+++ RECORDS PROVIDED +++

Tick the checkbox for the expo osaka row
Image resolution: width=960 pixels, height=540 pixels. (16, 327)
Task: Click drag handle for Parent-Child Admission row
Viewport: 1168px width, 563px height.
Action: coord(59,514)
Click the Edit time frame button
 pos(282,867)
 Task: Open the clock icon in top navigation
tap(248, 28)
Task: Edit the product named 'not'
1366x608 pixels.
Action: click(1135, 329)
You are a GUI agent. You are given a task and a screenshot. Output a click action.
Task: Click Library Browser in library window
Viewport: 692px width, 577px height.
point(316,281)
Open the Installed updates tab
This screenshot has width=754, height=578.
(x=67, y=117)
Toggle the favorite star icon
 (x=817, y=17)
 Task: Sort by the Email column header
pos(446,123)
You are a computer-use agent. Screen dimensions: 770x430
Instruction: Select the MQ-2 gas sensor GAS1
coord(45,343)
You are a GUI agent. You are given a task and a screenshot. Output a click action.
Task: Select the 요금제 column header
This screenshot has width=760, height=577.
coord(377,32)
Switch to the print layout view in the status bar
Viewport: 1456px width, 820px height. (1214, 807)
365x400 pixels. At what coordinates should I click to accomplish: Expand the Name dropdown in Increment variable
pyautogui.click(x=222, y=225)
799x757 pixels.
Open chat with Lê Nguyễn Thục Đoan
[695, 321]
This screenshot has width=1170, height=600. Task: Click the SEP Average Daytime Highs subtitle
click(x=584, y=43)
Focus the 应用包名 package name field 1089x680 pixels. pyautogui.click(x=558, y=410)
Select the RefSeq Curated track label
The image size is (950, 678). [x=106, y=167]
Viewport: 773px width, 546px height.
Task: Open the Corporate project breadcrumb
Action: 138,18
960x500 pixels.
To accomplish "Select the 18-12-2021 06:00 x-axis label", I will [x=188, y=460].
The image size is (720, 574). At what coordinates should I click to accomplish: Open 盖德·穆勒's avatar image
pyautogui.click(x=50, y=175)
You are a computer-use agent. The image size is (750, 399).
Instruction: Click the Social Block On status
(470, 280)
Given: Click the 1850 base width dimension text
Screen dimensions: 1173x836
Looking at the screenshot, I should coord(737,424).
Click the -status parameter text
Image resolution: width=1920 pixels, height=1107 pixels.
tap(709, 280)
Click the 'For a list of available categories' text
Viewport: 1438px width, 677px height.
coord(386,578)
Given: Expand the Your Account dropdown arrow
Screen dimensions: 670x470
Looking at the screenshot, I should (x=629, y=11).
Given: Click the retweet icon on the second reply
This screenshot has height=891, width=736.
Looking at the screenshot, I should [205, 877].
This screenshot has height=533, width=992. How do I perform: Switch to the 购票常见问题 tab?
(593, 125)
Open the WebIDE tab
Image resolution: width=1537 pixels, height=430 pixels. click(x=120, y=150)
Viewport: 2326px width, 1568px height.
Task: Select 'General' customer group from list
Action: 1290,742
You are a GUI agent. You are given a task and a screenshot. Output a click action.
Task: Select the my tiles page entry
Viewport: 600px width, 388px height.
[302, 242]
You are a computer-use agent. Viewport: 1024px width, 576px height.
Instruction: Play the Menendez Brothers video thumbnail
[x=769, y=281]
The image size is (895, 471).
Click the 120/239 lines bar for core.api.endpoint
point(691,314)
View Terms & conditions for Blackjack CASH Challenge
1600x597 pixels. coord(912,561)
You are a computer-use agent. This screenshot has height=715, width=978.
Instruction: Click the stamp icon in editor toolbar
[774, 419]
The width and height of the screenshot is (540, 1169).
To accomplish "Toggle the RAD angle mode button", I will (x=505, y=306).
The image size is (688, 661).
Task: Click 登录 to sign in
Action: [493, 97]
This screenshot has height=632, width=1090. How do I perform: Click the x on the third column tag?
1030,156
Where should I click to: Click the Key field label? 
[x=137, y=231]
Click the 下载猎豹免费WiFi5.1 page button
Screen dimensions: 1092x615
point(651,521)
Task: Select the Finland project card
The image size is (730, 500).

+++

YOUR INSTRUCTIONS -> Please transcribe all of the entries precisely.

RESPONSE FOR THIS EXERCISE ->
Tick the checkbox for the expo osaka row
Image resolution: width=960 pixels, height=540 pixels. (16, 327)
Task: Click drag handle for Parent-Child Admission row
Viewport: 1168px width, 563px height.
Action: coord(59,514)
Click the Edit time frame button
 pos(282,867)
 Task: Open the clock icon in top navigation
tap(248, 28)
Task: Edit the product named 'not'
1366x608 pixels.
Action: click(1135, 329)
You are a GUI agent. You are given a task and a screenshot. Output a click action.
Task: Click Library Browser in library window
Viewport: 692px width, 577px height.
point(316,281)
Open the Installed updates tab
This screenshot has width=754, height=578.
(x=67, y=117)
Toggle the favorite star icon
 (x=817, y=17)
 Task: Sort by the Email column header
pos(446,123)
You are a computer-use agent. Screen dimensions: 770x430
Instruction: Select the MQ-2 gas sensor GAS1
coord(45,343)
You are a GUI agent. You are given a task and a screenshot. Output a click action.
Task: Select the 요금제 column header
This screenshot has width=760, height=577.
coord(377,32)
Switch to the print layout view in the status bar
Viewport: 1456px width, 820px height. (1214, 807)
365x400 pixels. At what coordinates should I click to accomplish: Expand the Name dropdown in Increment variable
pyautogui.click(x=222, y=225)
799x757 pixels.
Open chat with Lê Nguyễn Thục Đoan
[695, 321]
This screenshot has width=1170, height=600. Task: Click the SEP Average Daytime Highs subtitle
click(x=584, y=43)
Focus the 应用包名 package name field 1089x680 pixels. pyautogui.click(x=558, y=410)
Select the RefSeq Curated track label
The image size is (950, 678). [x=106, y=167]
Viewport: 773px width, 546px height.
Task: Open the Corporate project breadcrumb
Action: 138,18
960x500 pixels.
To accomplish "Select the 18-12-2021 06:00 x-axis label", I will [x=188, y=460].
The image size is (720, 574). At what coordinates should I click to accomplish: Open 盖德·穆勒's avatar image
pyautogui.click(x=50, y=175)
You are a computer-use agent. The image size is (750, 399).
Instruction: Click the Social Block On status
(470, 280)
Given: Click the 1850 base width dimension text
Screen dimensions: 1173x836
Looking at the screenshot, I should coord(737,424).
Click the -status parameter text
Image resolution: width=1920 pixels, height=1107 pixels.
tap(709, 280)
Click the 'For a list of available categories' text
Viewport: 1438px width, 677px height.
coord(386,578)
Given: Expand the Your Account dropdown arrow
Screen dimensions: 670x470
Looking at the screenshot, I should (x=629, y=11).
Given: Click the retweet icon on the second reply
This screenshot has height=891, width=736.
Looking at the screenshot, I should [205, 877].
This screenshot has height=533, width=992. How do I perform: Switch to the 购票常见问题 tab?
(593, 125)
Open the WebIDE tab
Image resolution: width=1537 pixels, height=430 pixels. click(x=120, y=150)
Viewport: 2326px width, 1568px height.
Task: Select 'General' customer group from list
Action: 1290,742
You are a GUI agent. You are given a task and a screenshot. Output a click action.
Task: Select the my tiles page entry
Viewport: 600px width, 388px height.
[302, 242]
You are a computer-use agent. Viewport: 1024px width, 576px height.
Instruction: Play the Menendez Brothers video thumbnail
[x=769, y=281]
The image size is (895, 471).
Click the 120/239 lines bar for core.api.endpoint
point(691,314)
View Terms & conditions for Blackjack CASH Challenge
1600x597 pixels. coord(912,561)
You are a computer-use agent. This screenshot has height=715, width=978.
Instruction: Click the stamp icon in editor toolbar
[774, 419]
The width and height of the screenshot is (540, 1169).
To accomplish "Toggle the RAD angle mode button", I will (x=505, y=306).
The image size is (688, 661).
Task: Click 登录 to sign in
Action: [493, 97]
This screenshot has height=632, width=1090. How do I perform: Click the x on the third column tag?
1030,156
Where should I click to: Click the Key field label? 
[x=137, y=231]
Click the 下载猎豹免费WiFi5.1 page button
Screen dimensions: 1092x615
point(651,521)
Task: Select the Finland project card
The image size is (730, 500).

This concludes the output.